Hundreds line up at book-signing to meet Medal of Honor recipients

WAIKIKI (HawaiiNewsNow) -

An estimated 700 to 800 people lined up for a book-signing event featuring some of the men who have received the nation's highest military honor.

Fifty of the recipients took part in the sold-out book signing event at the Hale Koa Hotel Saturday.

Many of the people in line had purchased a small book of Medal of Honor quotes, subtitled "Inspiration from America's Military Heroes." Most of the quotes came from the recipients themselves, who signed the page with their quote.

Those waiting in line at the event said it was much more than a rare opportunity. "It's an honor to see these men and shake their hand and tell them 'thank you' for their service and everything that they went trough, serving our country and defending our freedom," said Andrew Elliot, a member of the Hawaii Army National Guard. "It's just an honor to say thank you to them."

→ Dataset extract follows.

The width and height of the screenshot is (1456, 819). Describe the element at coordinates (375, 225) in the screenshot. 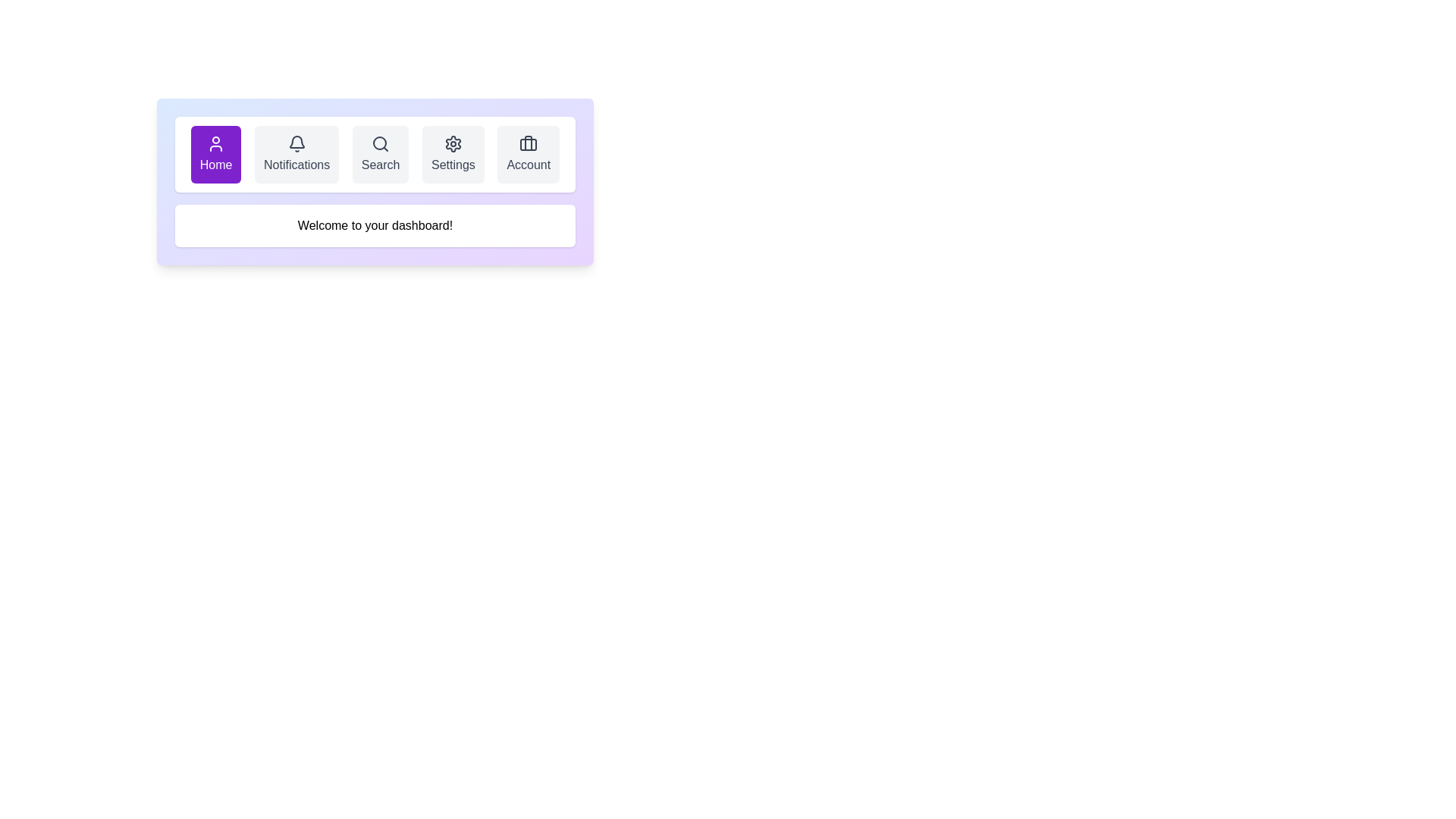

I see `the text display box that contains the text 'Welcome to your dashboard!' which is centered beneath the navigation bar` at that location.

Leroy Petry is one of the youngest recipients, and is just the second living person to receive the medal since the Vietnam War. He carefully signed his page with his left hand. He had picked up a grenade with his right hand to save his fellow Army Rangers in Afghanistan when it exploded. Petry was attending just his second Medal of Honor Convention.

"The only thing I wanted to do was jump over the table and get signatures from all these recipients myself because they're still all my heroes," said Petry.

One of those heroes is Leo Thorsness, who received his Medal of Honor for service in Vietnam. He signs his page with the initials "G.B.U." beneath his name. He explained that it was part of a code he used when he was a prisoner of war in the infamous North Vietnamese prison known as the "Hanoi Hotel." Guards tortured prisoners if they so much as talked in solitary confinement. It was a way the prisoners could communicate with each other.

"If you could get to the wall with a tap code, you could tap 'G.B.U.' so the guard couldn't hear you," said Thorsness. "And if the guy on the other side could get to the wall and he wasn't in stocks, he'd come back and say 'G.B.U. G.N.' 'God bless you.' And 'God bless you. Good night.'"

It's not every day that you meet men who can tell these stories of heroism and survival, even if those men say that anyone could do what they did.

"They call us heroes. We're not. We just happened to be there at the time," said Thorsness. "We did our job, and everybody in the military is trained to do a job."

"Many of them will say that they just happened to be there at that place, at that time, and anybody would have done it. But, very much, humble heroes," said Mike Elliot, who was among those who waited in line for his book to be signed.